Only recently has international criticism of China’s harsh oppression in Xinjiang led to any sort of concrete action. Earlier this month, the US government-imposed sanctions against Chen Quanguo and three other senior Chinese officials for human rights violations, freezing their assets and denying the officials and their families entry to the United States.
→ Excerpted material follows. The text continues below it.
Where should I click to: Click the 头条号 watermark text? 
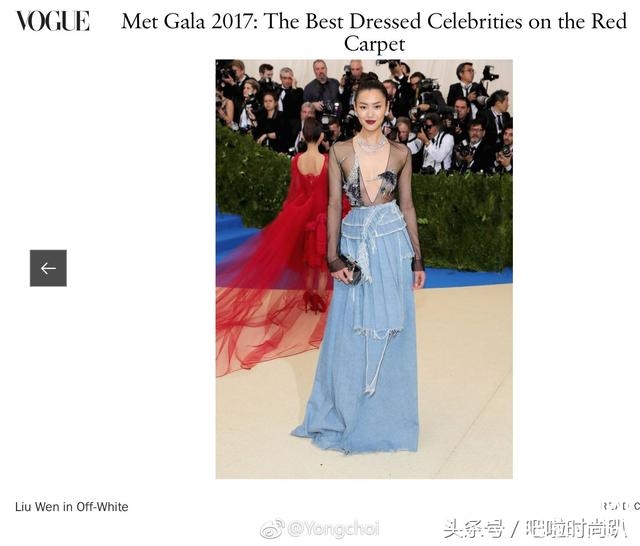tap(474, 529)
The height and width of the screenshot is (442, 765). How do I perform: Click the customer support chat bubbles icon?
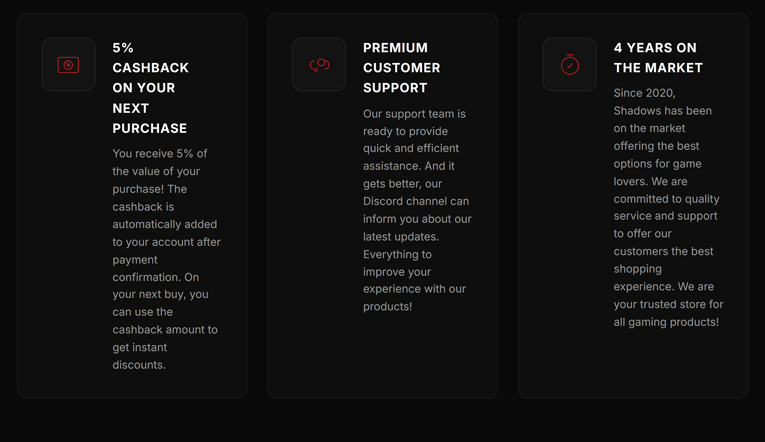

But China knows these sanctions are largely symbolic. While the world is occupied with the coronavirus, authorities in Xinjiang are if anything intensifying the crackdown. Recent reports cite evidence that China is using systematic sterilization of women and forced abortions to limit the Muslim population. Local authorities are continuing to send thousands of Uyghurs and ethnic Kazakh to remote factories where they have to live and work in prison-like facilities. Their children often end up in state orphanages, where they are indoctrinated to abandon their culture and belief.

Beijing’s leaders are already thinking on a larger scale. “Xinjiang is a test laboratory for China’s digital surveillance state,” says Zenz, the Xinjiang expert. State media cheer Chen’s blanket system of surveillance cameras and the use of artificial intelligence to monitor the population as a model for the whole country. Police delegations from other provinces travel to Urumqi to study the grid policing system. Surveillance technologies first used in Xinjiang already have been introduced in other parts of China. Chen Quanguo is the architect of China’s authoritarian future, and he is getting more powerful.